Because what else could you say?
“I’m sorry,” I whispered, pressing my nails into my hands, focusing on the sharp pain. “There’s no easy way to talk about it. I’m sorry,” I repeated. “I’m sorry.”
“Oh, honey, it isn’t you. You did nothing wrong,” she said—
But I did, didn’t I? I should have seen the signs. I should have saved her. I should have—
And then this woman whom I didn’t know wrapped her arms around me and pressed me tightly into her burnt-orange blouse, and it felt like permission. The kind I hadn’t let myself have for six months. The kind of permission that I’d been waiting for, as I sat alone in my aunt’s apartment, and grief welled up so high it felt suffocating. The permission I thought I’d given myself, but it hadn’t been permission to cry—it had been a command to be strong. To be okay. I told myself, over and over, I had to be okay.
And finally—finally—someone gave me permission to come undone.
“It’s not your fault,” she said into my hair as a sob escaped my mouth.
“She left,” I whispered, my voice tight and high. “She left.”
And she broke my heart.
This woman who I didn’t know, who I’d only ever imagined in my aunt’s stories, held me tightly as I cried, and she cried with me. I cried because she left me—she just left, even as I chased her, her coattails fluttering, just out of reach. She left and I was still here and there were so many things she hadn’t done yet, or wouldn’t ever do in the future.

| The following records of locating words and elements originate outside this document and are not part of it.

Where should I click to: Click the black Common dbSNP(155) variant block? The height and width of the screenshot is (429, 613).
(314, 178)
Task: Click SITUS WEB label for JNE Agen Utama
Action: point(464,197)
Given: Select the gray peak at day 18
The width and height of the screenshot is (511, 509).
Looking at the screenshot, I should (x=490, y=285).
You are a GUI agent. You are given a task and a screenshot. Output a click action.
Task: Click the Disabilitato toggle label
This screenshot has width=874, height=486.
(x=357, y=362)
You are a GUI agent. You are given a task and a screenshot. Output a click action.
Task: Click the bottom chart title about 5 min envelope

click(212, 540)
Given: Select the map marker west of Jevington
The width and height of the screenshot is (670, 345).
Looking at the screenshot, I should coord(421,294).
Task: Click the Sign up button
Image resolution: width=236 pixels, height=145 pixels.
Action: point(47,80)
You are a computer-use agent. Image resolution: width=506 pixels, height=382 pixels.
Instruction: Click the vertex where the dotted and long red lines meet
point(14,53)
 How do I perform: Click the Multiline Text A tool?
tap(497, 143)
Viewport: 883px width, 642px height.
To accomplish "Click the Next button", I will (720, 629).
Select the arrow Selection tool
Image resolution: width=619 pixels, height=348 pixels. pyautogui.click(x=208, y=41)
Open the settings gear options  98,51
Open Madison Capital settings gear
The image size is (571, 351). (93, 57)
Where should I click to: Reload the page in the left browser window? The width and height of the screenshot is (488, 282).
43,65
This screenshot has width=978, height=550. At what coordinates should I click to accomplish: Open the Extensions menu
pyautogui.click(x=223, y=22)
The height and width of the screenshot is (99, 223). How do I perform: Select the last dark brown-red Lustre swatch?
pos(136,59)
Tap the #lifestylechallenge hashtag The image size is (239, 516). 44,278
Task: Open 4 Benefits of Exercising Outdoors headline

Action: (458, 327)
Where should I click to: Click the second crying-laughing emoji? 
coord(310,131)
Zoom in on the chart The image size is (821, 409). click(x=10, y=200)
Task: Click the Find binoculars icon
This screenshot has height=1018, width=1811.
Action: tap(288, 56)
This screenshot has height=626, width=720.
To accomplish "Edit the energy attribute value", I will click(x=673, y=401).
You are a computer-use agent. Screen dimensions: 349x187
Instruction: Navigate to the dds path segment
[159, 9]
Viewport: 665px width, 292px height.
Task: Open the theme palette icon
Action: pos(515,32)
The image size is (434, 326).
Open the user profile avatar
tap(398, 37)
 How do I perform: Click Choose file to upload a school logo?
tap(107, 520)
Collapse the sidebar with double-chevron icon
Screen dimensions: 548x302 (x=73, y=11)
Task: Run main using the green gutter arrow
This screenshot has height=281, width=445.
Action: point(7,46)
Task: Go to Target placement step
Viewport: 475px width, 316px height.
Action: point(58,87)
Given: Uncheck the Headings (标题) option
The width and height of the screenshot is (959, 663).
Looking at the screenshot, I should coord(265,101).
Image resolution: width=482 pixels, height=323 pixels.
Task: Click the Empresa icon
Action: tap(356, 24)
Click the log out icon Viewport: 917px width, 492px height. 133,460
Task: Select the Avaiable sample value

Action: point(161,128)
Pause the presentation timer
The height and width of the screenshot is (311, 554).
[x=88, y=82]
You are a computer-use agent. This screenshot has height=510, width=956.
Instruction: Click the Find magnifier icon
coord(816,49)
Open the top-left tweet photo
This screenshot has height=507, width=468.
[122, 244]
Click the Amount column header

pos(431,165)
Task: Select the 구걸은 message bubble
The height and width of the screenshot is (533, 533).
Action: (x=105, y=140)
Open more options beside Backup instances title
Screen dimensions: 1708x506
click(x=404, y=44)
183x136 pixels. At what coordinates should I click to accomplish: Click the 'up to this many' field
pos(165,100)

There were sunrises she’d never see and Christmases in Rockefeller Plaza she’d never complain about and layovers she’d never catch and wine she’d never drink with me again at that yellow table of hers as we ate fettuccine that was never the same twice.
I’d never see her again.
She was never coming back.
As I sat there crying into Vera’s shoulder, it felt like a wall had suddenly come down, all of my pent-up grief and sadness washing away like a broken dam. After a while, we finally pried ourselves apart, and she got a box of tissues and dabbed her eyes.
“What happened to the apartment?” she asked.
“She gave it to me in her will,” I replied, then grabbed a few tissues and cleaned my face. It felt raw and puffy.
She nodded, looking a little relieved. “Oh, good. You know it was mine before she bought it? Well, notmine—I only rented it from this stodgy old man who overcharged for it. He passed away, so I had to move out, and his family sold it to your aunt. I don’t think they ever knew what it did.”